I wish we had a Dove season here in NY, they are plentiful and usually stay put for a close shot. Nice shooting as usual. I've set up my latest board cut with lighter bands, single Tex Express latex set shorter to use with .32 Cal lead for birds, Starlings are the only legal birds in NY, that are not protected. Waiting for my first chance at a shot. Have to fill the bird feeder.
Philly


----------



## frogman (Nov 11, 2010)

No power lines around, she was just on a limb hanging out. She was dead before she hit the ground. Really a little heavy for birds, but, this was all I had to hand, so I took the opportunity..


----------



## Boreal slinger (Dec 23, 2010)

Nice job frogman.


----------



## josephlys (May 4, 2010)

Nice kill man, I like .38 lead for Corvids and pigeons


----------



## dhansen (Aug 31, 2010)

Good shootin frogman. That recipe sounds tasty.


----------



## USASlingshot (Feb 25, 2010)

philly said:


> I wish we had a Dove season here in NY, they are plentiful and usually stay put for a close shot. Nice shooting as usual. I've set up my latest board cut with lighter bands, single Tex Express latex set shorter to use with .32 Cal lead for birds, Starlings are the only legal birds in NY, that are not protected. Waiting for my first chance at a shot. Have to fill the bird feeder.
> Philly


You can also hunt crows forgot what days tho(season is a few days out of every week), also pigeons and sparrows although sparrows aren't much of a meal lol


----------



## A+ Slingshots (Jan 22, 2010)

Nice Madison!!!

I shot and ate a good dove last year.... I pan fried the breast quickly in some butter with salt and garlic within moments of the shot.

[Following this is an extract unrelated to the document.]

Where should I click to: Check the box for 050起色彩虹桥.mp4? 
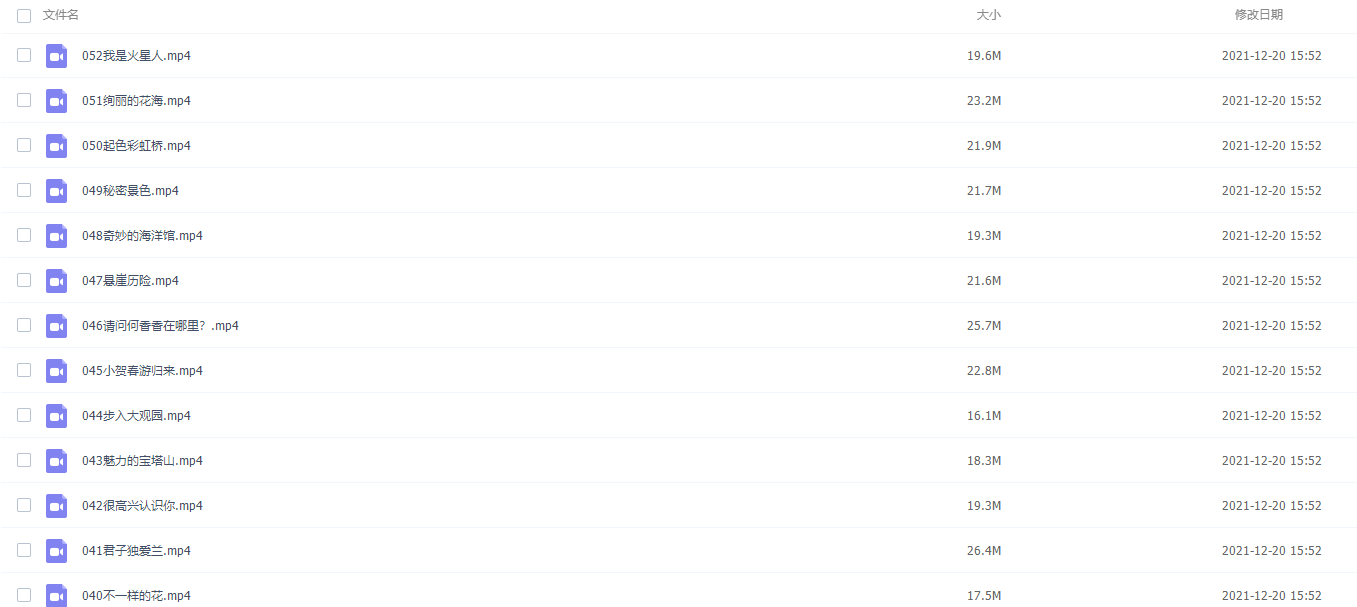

Sadly I didn't have any more, so it was just a bite or two, but they were a REALLY GOOD couple of bites!!!









When I last dove hunted with a shotgun, the Missus made me up a big mess of Dove and Dumplins!!! Yum, Yum!!! The meat is quite dark and some feel it tastes like liver, but I like most anything, and I eat what I shoot!!!


----------



## frogman (Nov 11, 2010)

It does taste a little like liver, only tougher. Maybe a bit like gizzards. Anyway it is good to eat if you get enough to make a meal. Maybe three or four for each person. I used to, back in the day, ride my bike with my slingshot in my pocket, and shoot the dove on the wire all around the little town I grew up in. Nobody ever said anything to me about shooting dove off the wire. I really miss those days when you could do things like that without fear of getting in trouble for it. Sorry but those days are gone. At least in the bigger towns. Maybe in the country.....Good on you Perry.................. Frogman


----------



## josephlys (May 4, 2010)

Well at least pigeons and rats are considered fair game in towns.


----------



## BaneofSmallGame (Sep 22, 2010)

Once again a great picture and great shot of you getting out and doing your thing. I love all of your hunting posts and this is yet another one that keeps me motivated to get out in the field come warmer weather.

Those slingshots have all the proof in the world that a customer would need on their effectiveness. Every new picture demonstrates devastation brought about by heavy ammo with the right bands.

Keep em coming, and good luck next time out.

Cheers - John


----------



## NaturalFork (Jan 21, 2010)

I have never killed an animal with a slingshot. I am not against hunting with one in any way. I went out hunting for squirrel twice this year and did not even see one. Nice shooting!


----------



## Sam (Jul 5, 2010)

I too have found the .45" to be a bit big for birds, because of the loopy trajectory, I think lead balls around the 3/8" size would be ideal because of the flatter trajectory and greater penetration they can afford a shooter.


----------



## stelug (Feb 6, 2010)

I always use 8,6 mm lead balls, wich is barely more than 5/16 inch. But cause I am addict to rather fast bands (double thera or double 1740 dankung) it happens often to have a trepassing shot. But they do the job pretty well


----------